Select a theme for the best reading experience
February 2026 • ~15 min read
A dispatcher that routes AI inference requests across multiple GPU servers:
Requirements: Zero job loss, FIFO ordering with priority support, efficient GPU utilization, handle crashes/restarts/network failures.
We needed reliable job delivery without adding infrastructure complexity.
Why not RabbitMQ/SQS? — Another service to operate, monitor, and scale. We already needed Redis for state management (locks, results, WAL). Adding a separate queue meant more moving parts.

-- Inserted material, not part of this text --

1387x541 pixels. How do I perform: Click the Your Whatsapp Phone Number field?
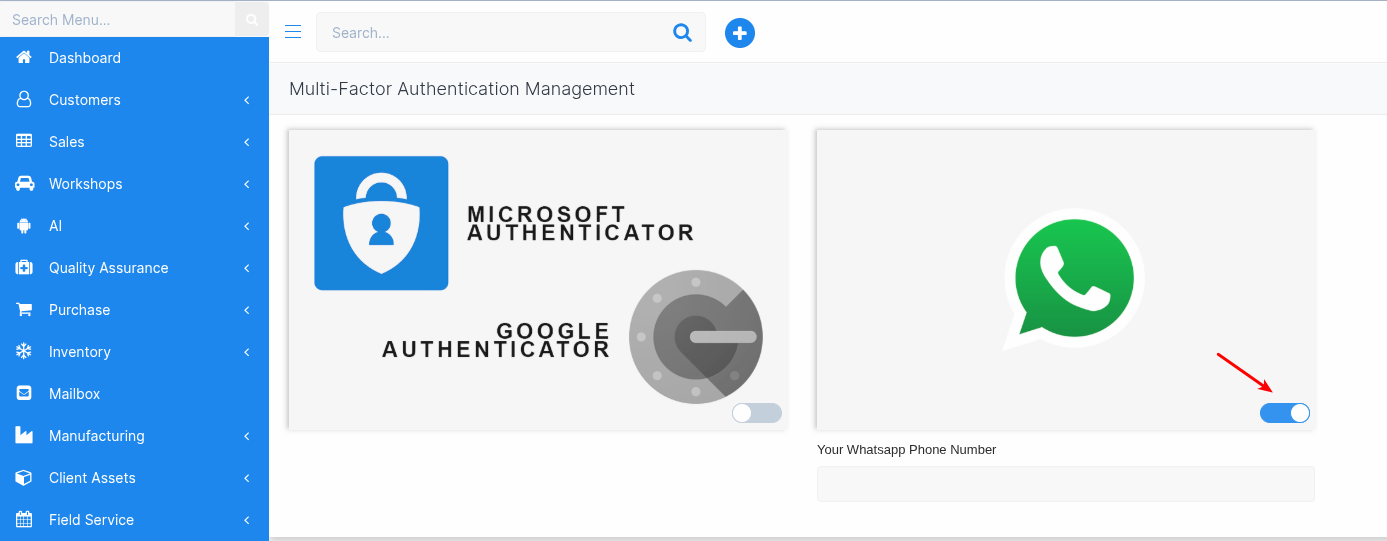click(x=1065, y=484)
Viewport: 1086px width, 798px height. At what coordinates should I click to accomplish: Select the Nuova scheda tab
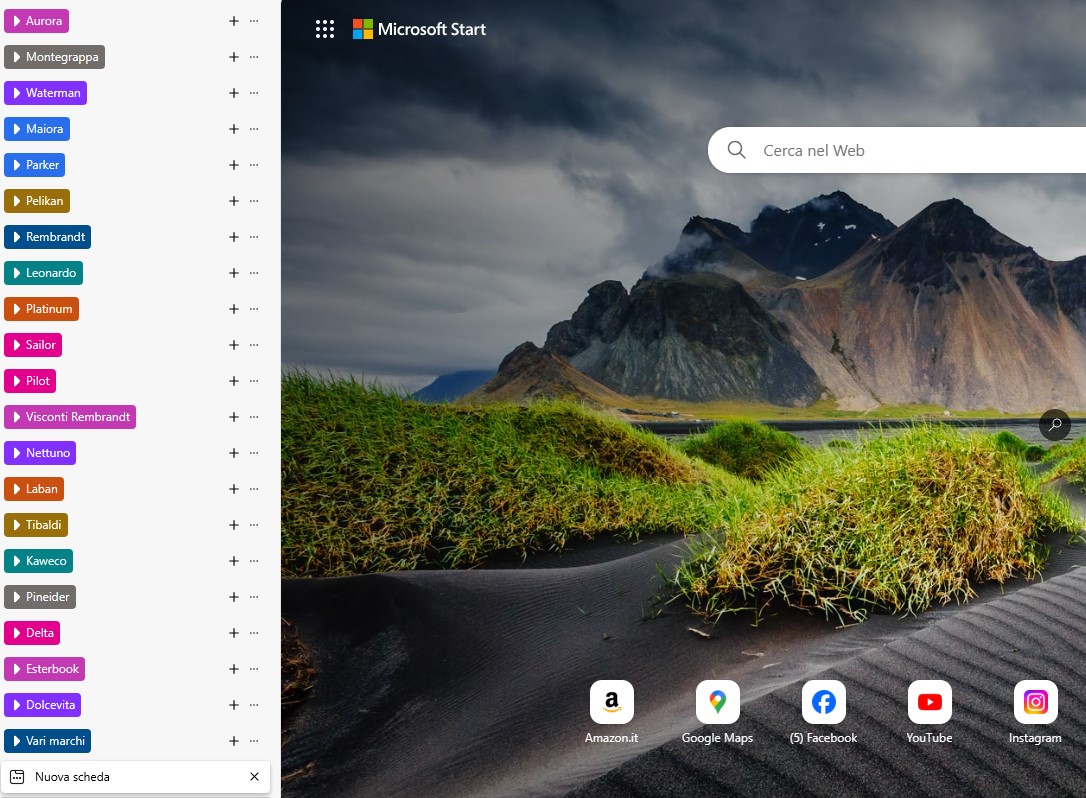coord(120,777)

Why Cloud Tasks? — Acts as a buffer between clients and our dispatcher. We can throw a million requests at it without overwhelming Azure App Service, which would straight up reject or lose requests if hit directly with that load. Cloud Tasks queues them and delivers at a controlled rate with built-in retries. No infrastructure to manage on our side — just HTTP endpoints.
Why Redis for queuing? — Already there for state. Sorted sets gave us exactly the priority logic and retry semantics we needed. Full control without fighting a framework.

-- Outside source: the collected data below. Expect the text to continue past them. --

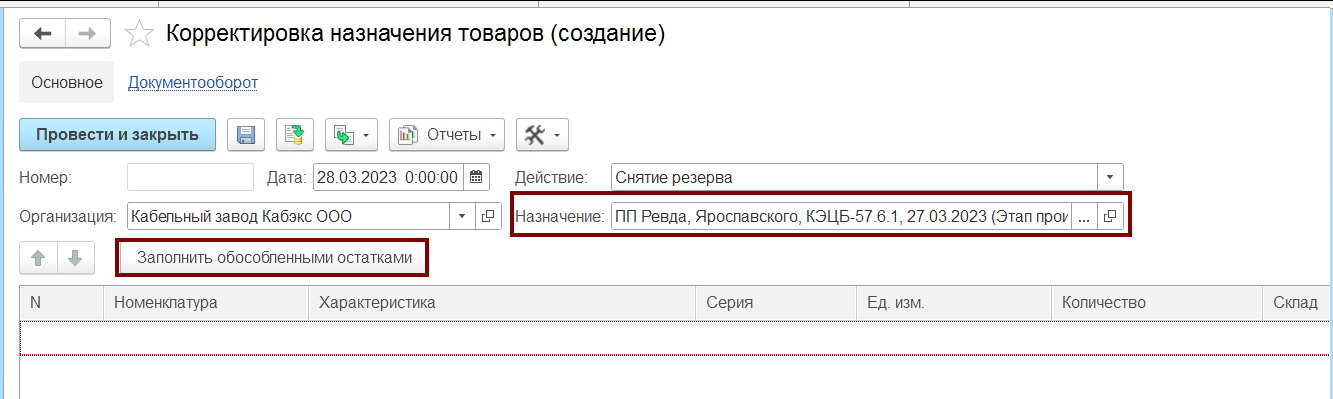
Task: Open the create-based-on icon menu
Action: [352, 134]
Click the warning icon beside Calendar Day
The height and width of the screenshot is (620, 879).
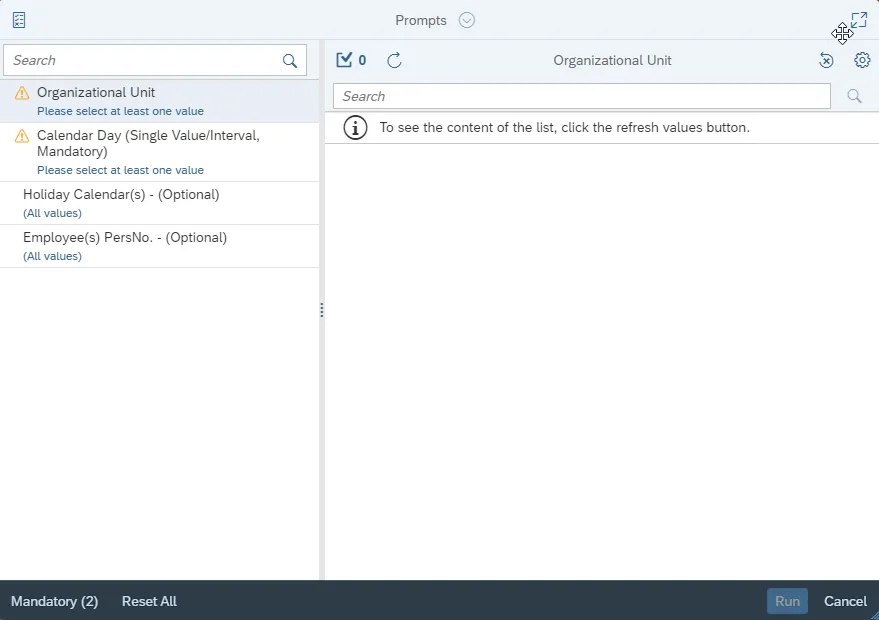pos(22,136)
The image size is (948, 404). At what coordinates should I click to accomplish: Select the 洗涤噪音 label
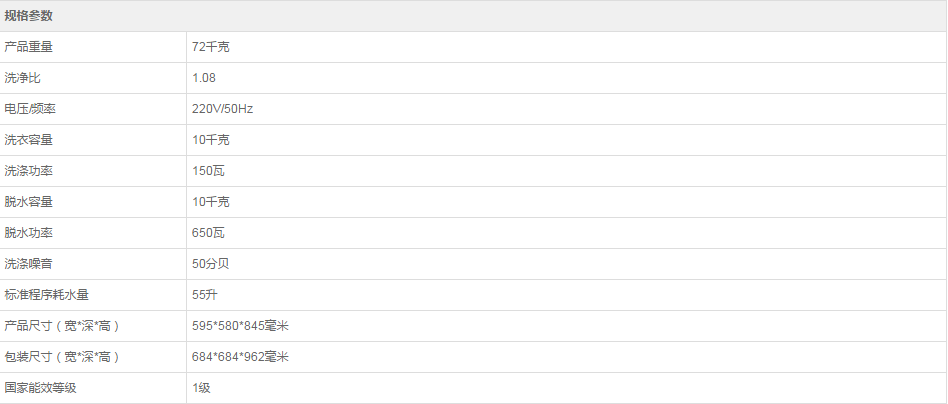(x=28, y=264)
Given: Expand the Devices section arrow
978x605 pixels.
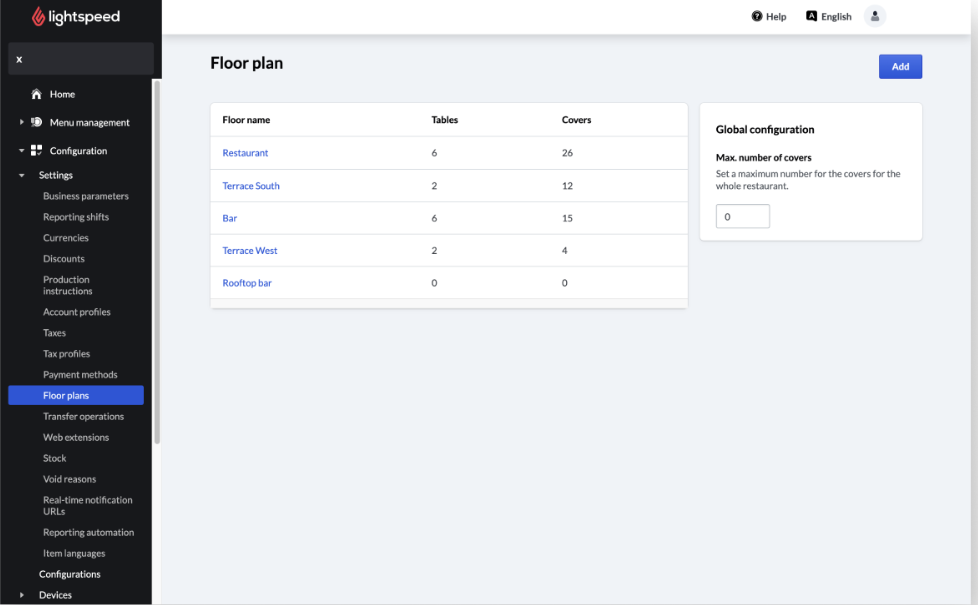Looking at the screenshot, I should (22, 595).

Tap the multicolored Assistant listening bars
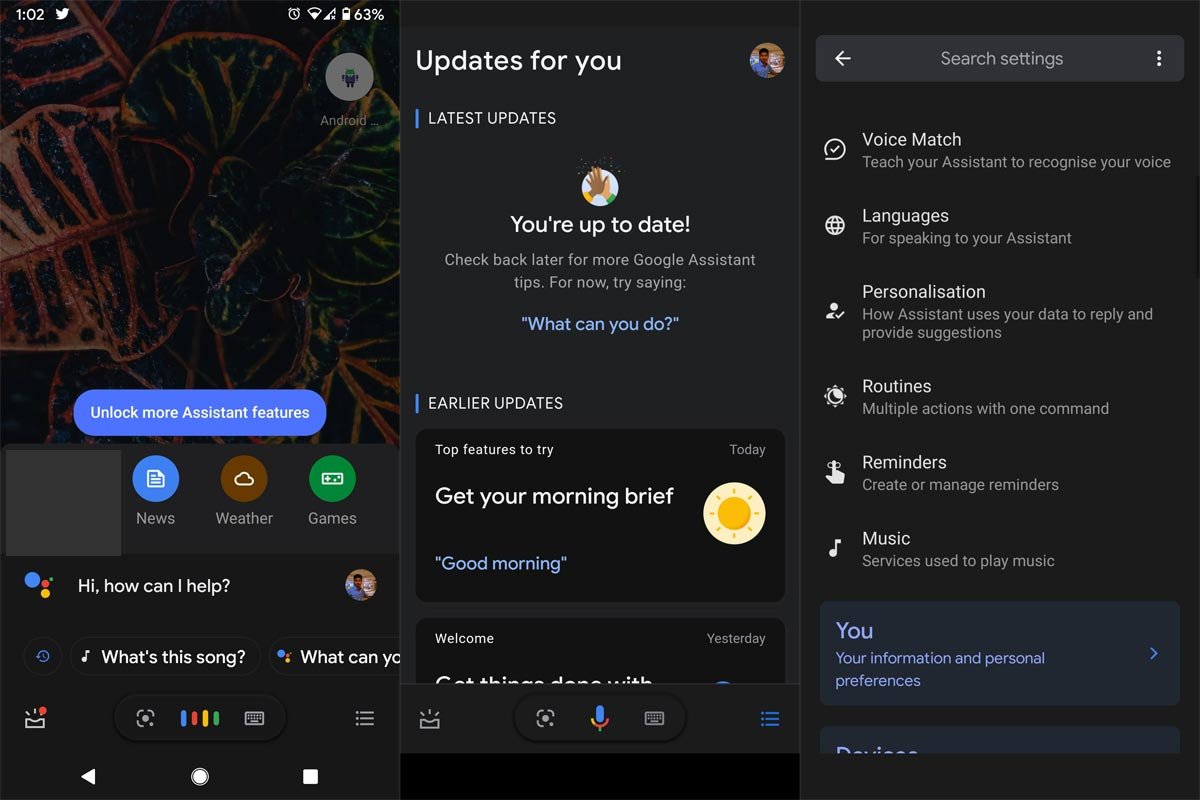(x=200, y=718)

A key design decision: GPU servers differentiate between dispatcher traffic and direct calls.
| Caller | Header | Behavior |
|---|---|---|
| Dispatcher | X-Source: dispatcher | Returns 503 if busy or if direct queue has pending jobs |
| Direct | None | Queued with priority (max 10), processed first |
Why this matters: When testing or running demos, direct API calls shouldn't compete with bulk dispatcher traffic. Direct calls go to a priority queue that drains completely before dispatcher traffic gets any slots.
@app.post("/generate")
def generate(request: Request, payload: GenerateRequest):
is_dispatcher = request.headers.get("X-Source") == "dispatcher"
if is_dispatcher:
# Reject if busy OR if direct queue has pending work
if len(active_jobs) >= MAX_CONCURRENT or len(direct_queue) > 0:
raise HTTPException(503, "GPU busy")
return process_job(payload)
else:
# Direct call - add to priority queue
if len(direct_queue) >= MAX_DIRECT_QUEUE:
raise HTTPException(503, "Queue full")
direct_queue.append(Job(id=job_id, payload=payload))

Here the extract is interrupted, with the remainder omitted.